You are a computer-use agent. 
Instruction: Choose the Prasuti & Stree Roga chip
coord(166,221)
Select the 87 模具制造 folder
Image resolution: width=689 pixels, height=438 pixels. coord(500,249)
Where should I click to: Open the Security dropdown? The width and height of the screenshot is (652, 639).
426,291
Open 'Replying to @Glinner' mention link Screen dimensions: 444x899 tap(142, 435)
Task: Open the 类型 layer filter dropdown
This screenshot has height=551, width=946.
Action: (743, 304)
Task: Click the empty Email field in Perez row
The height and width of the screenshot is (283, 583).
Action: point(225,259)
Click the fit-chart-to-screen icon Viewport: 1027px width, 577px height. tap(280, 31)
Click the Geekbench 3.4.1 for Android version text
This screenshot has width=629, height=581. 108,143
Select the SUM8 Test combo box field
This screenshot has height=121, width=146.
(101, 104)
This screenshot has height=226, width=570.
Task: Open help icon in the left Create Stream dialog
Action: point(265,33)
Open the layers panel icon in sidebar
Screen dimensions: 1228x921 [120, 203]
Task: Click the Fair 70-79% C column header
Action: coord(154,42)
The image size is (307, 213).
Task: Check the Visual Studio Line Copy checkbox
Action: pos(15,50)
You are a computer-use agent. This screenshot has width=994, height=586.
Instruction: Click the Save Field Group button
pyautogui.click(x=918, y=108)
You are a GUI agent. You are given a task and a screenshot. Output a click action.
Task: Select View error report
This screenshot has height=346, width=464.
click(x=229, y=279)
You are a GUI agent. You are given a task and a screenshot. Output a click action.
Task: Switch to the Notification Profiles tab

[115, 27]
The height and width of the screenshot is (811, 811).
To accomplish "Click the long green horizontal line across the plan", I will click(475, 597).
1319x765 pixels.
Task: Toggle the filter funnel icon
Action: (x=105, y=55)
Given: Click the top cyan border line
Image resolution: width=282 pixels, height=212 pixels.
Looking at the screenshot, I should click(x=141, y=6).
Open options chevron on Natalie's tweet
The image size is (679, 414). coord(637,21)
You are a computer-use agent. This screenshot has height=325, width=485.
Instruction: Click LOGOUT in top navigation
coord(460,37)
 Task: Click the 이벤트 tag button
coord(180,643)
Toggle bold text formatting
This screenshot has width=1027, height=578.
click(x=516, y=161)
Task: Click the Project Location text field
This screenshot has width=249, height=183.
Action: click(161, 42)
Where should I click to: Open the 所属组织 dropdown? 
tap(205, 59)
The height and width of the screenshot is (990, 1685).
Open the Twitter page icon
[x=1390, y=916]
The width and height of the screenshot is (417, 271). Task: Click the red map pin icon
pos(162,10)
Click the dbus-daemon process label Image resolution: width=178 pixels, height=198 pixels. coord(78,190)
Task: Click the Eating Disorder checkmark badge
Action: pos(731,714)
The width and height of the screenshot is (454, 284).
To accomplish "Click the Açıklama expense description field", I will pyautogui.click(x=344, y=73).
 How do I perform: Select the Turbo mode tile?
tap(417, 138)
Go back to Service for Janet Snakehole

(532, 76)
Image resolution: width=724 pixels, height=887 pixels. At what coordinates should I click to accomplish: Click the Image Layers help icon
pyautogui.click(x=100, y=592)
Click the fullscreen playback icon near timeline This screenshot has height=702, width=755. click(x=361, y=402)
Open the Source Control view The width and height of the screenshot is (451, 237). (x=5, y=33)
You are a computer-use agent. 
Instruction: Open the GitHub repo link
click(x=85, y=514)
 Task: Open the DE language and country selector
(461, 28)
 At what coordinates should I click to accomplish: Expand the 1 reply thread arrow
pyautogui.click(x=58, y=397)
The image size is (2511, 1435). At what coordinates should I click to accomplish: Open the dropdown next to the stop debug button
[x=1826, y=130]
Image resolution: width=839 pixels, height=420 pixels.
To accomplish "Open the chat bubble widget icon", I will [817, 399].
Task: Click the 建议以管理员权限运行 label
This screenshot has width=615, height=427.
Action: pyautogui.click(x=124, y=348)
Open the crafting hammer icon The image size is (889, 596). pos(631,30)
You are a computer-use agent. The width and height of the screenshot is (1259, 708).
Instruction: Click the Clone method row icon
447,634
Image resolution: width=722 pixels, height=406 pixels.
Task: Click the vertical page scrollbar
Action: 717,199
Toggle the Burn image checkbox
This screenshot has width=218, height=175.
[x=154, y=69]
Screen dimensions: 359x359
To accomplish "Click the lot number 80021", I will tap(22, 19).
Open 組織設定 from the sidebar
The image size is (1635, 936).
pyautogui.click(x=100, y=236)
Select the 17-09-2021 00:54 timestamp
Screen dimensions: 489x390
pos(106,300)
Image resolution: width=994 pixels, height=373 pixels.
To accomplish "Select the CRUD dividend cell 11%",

- Requirement -
Rewrite the listing lines starting at the line containing "has height=325, width=485." and ending at the line containing "pos(162,10)", requests included, and shift every coordinate in the answers by adding 73 to each number.

- Answer in full -
You are a computer-use agent. This screenshot has height=325, width=485.
Instruction: Click LOGOUT in top navigation
coord(533,110)
 Task: Click the 이벤트 tag button
coord(253,716)
Toggle bold text formatting
This screenshot has width=1027, height=578.
click(x=589, y=234)
Task: Click the Project Location text field
This screenshot has width=249, height=183.
Action: click(234, 115)
Where should I click to: Open the 所属组织 dropdown? 
tap(278, 132)
The height and width of the screenshot is (990, 1685).
Open the Twitter page icon
[x=1463, y=989]
The width and height of the screenshot is (417, 271). Task: Click the red map pin icon
pos(235,83)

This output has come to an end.